1. **Highest Sold Products (Bar Chart - Left)**

What it shows: Total sales by product.

_**Insight**_:

Paseo is the top-selling product, followed by VTT and Velo.

The sales gap between Paseo and other products is significant, suggesting it's a flagship product driving revenue.

Focused marketing or bundling around Paseo might yield strong returns.

2. **Sales by Country (Bar Chart - Top Center)**

What it shows: Total sales aggregated by country.

_**Insight**_:

The United States and Canada lead with $25M in sales each, followed closely by France and Germany.

Mexico lags behind, suggesting potential to expand market penetration there or investigate barriers to higher sales.

3. **Monthwise Difference Between Sales and Target Sales (Area Chart - Top Right)**

What it shows: Total shortfall or surplus of sales against the set target on a monthly basis.

_**Insight**_:

A large negative gap is observed.

only $17.3M achieved against the goal of $136.5M (an 87.28% shortfall).

This indicates either unrealistic targets or underperformance; further root-cause analysis is needed.

The peaks suggest occasional improvement, but sustainability is lacking.

4. **Monthwise Profit (Line Graph - Bottom Left)**

What it shows: Total profit by month.

_**Insight**_:

Profit shows fluctuation throughout the year, with October and November showing the highest profit levels (over $3M).

There might be seasonality or end-of-year promotional impacts.

August and July appear weaker; this may be an opportunity to optimize operations or boost promotions mid-year.

5. **% Profit Margin by Country (Bar Chart - Bottom Right)**

What it shows: Weighted profit margin percentage by country.

_**Insight**_:

Germany and France maintain the highest margins, around 16–17%.

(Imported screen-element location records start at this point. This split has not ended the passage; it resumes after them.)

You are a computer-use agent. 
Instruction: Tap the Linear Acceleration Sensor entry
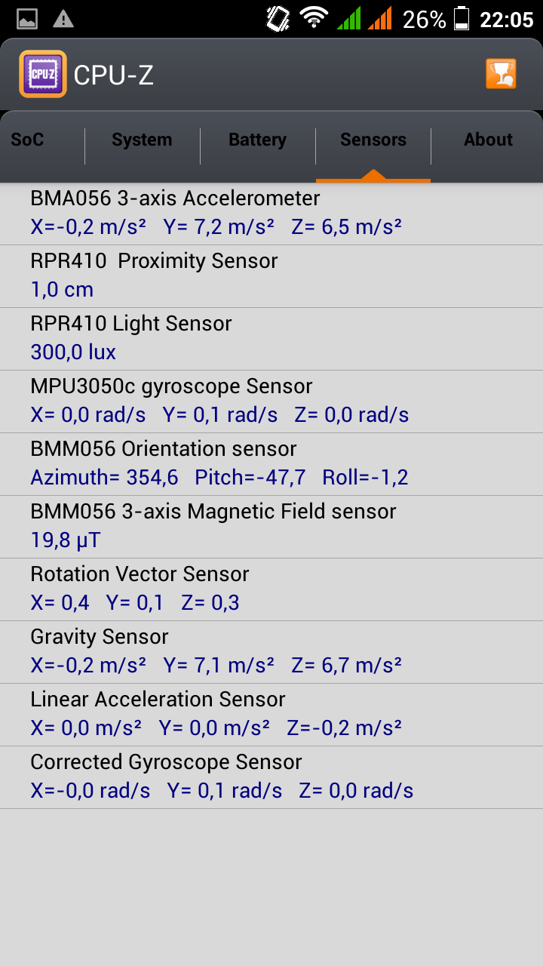[x=272, y=714]
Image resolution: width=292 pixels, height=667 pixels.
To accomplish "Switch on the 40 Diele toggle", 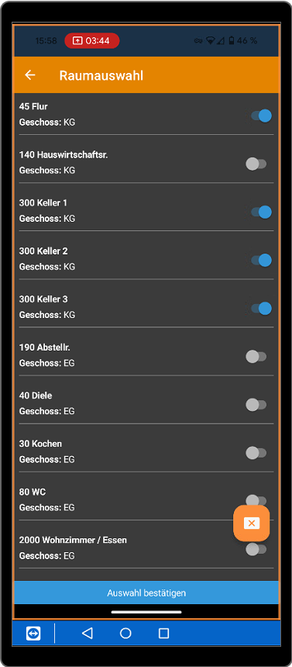I will (256, 405).
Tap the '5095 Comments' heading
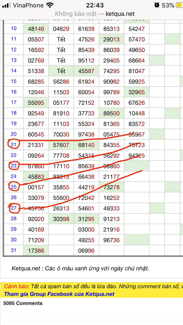The height and width of the screenshot is (325, 183). (23, 303)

Mexico and the USA have relatively lower margins, potentially due to high operating costs or pricing strategies.

High-revenue countries with low profit margins could benefit from cost optimization or pricing revisions.

🚀 **Summary of Key Insights**

Paseo is the clear product leader—likely a key revenue driver.

North American markets (USA, Canada) generate high sales but may have lower margins.

Sales performance is inconsistent, and target goals are being missed by a wide margin.

October and November are peak profit months—strategies for other months may need realignment.

Countries like Germany combine solid margins with decent sales—these might be model markets for future expansion.